The records:
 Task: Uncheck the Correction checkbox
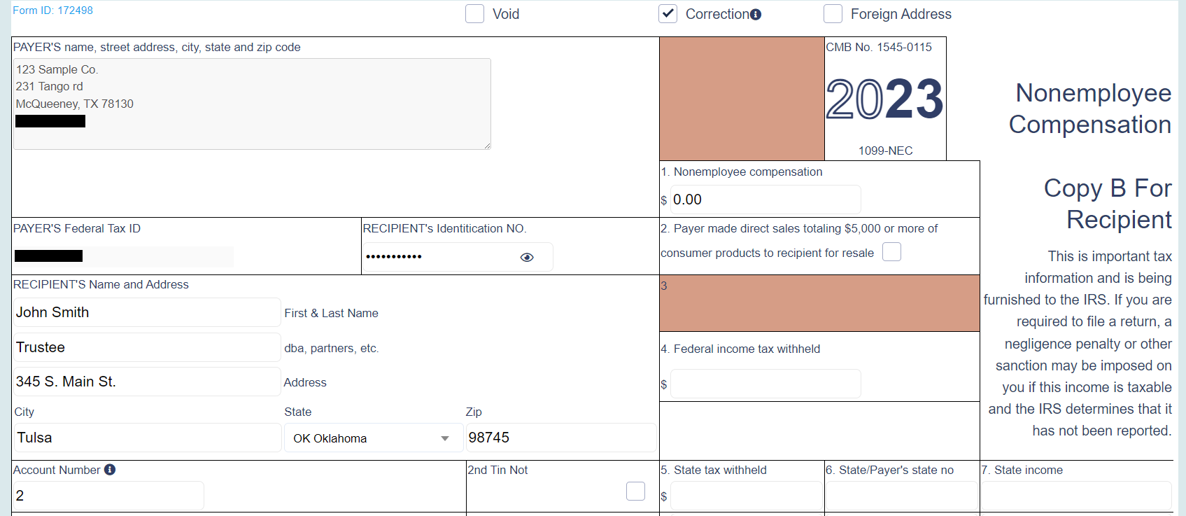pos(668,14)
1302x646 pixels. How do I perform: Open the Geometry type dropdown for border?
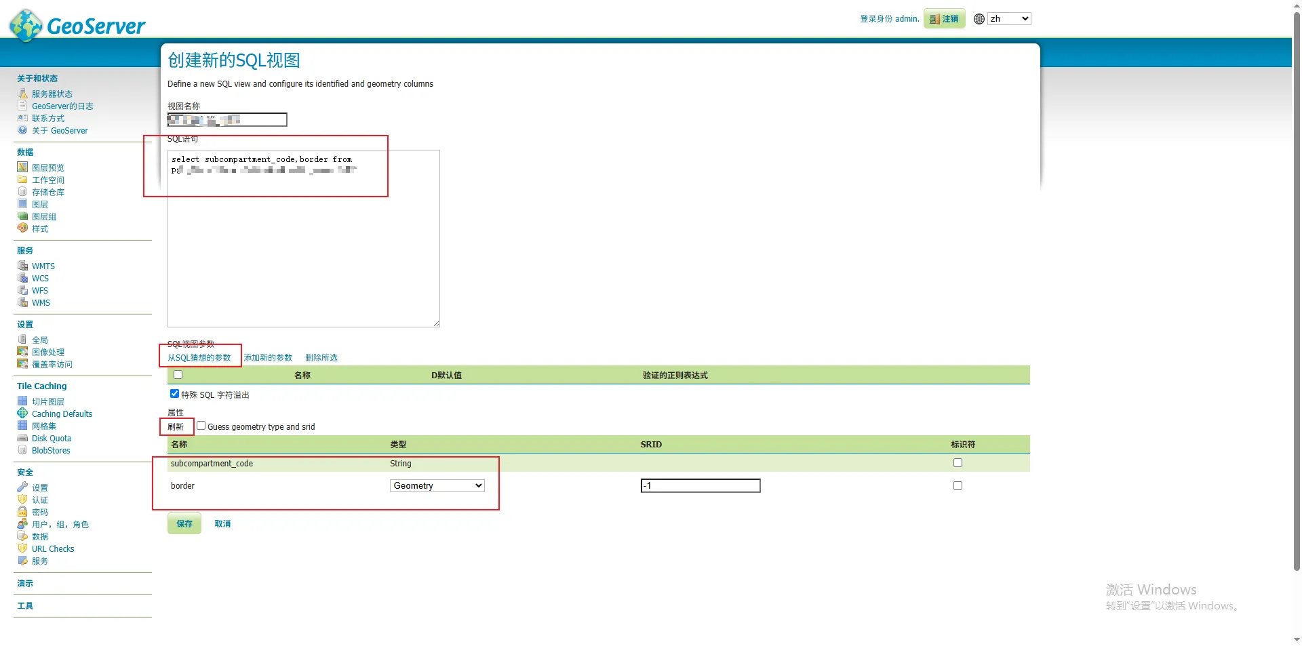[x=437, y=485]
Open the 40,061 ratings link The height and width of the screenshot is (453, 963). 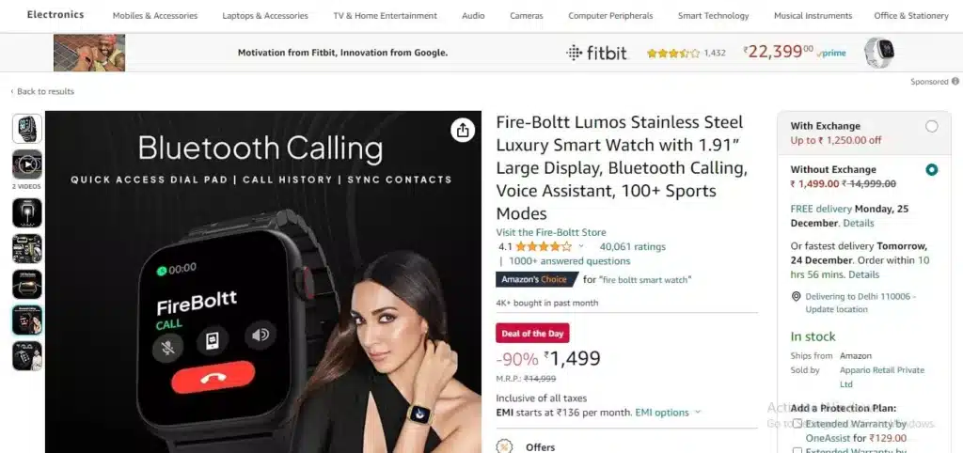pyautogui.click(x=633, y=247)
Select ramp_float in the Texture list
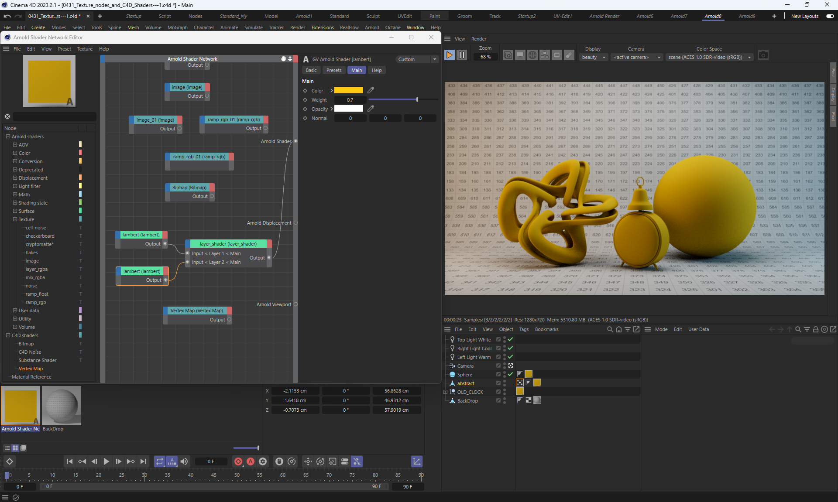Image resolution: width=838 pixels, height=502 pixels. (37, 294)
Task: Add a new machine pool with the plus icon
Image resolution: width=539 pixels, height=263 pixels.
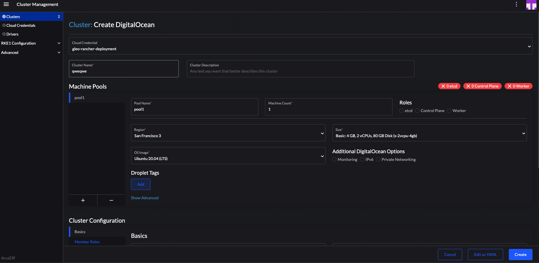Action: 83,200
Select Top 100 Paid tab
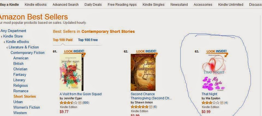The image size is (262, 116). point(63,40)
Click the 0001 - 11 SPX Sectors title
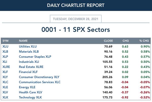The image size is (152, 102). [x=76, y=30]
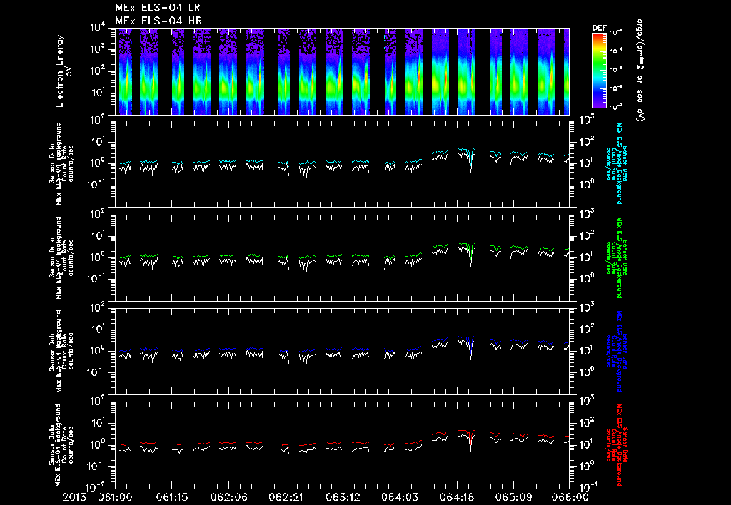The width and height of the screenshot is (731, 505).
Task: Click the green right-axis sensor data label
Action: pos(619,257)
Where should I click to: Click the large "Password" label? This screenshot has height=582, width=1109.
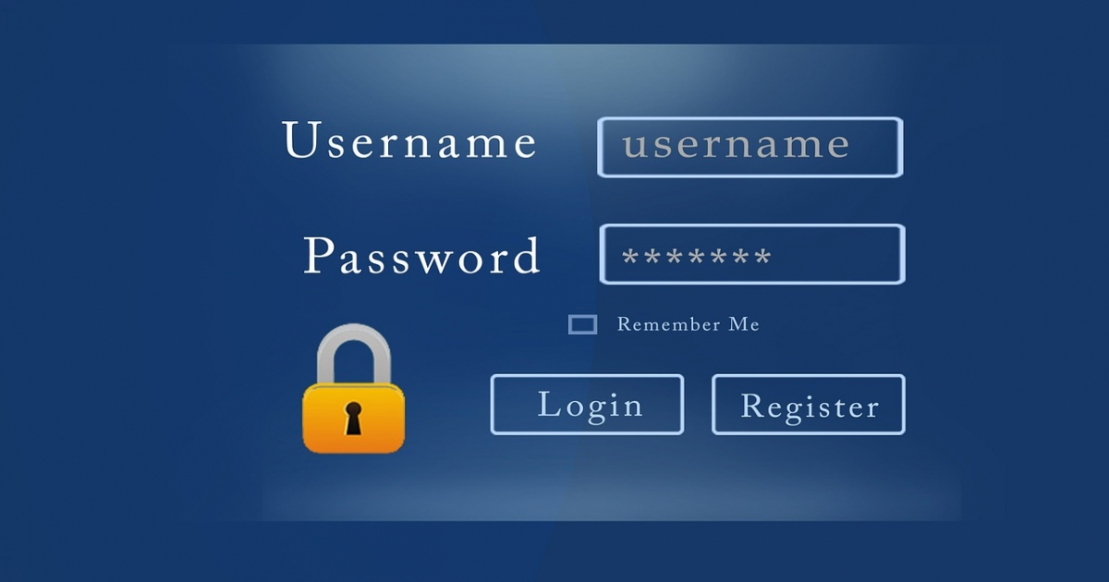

Goal:
Rewrite the listing from the line with "Select Top 100 Paid tab" through the end of the listing as a Markdown table with the columns Row and Line. Leave out blank lines and the pictures.

Solution:
| Row | Line |
|---|---|
| 1 | Select Top 100 Paid tab |
| 2 | The image size is (262, 116). point(63,40) |
| 3 | Click the 0001 - 11 SPX Sectors title |
| 4 | The image size is (152, 102). [x=76, y=30] |
| 5 | The width and height of the screenshot is (731, 505). |
| 6 | Task: Click the green right-axis sensor data label |
| 7 | Action: pos(619,257) |
| 8 | Where should I click to: Click the large "Password" label? This screenshot has height=582, width=1109. |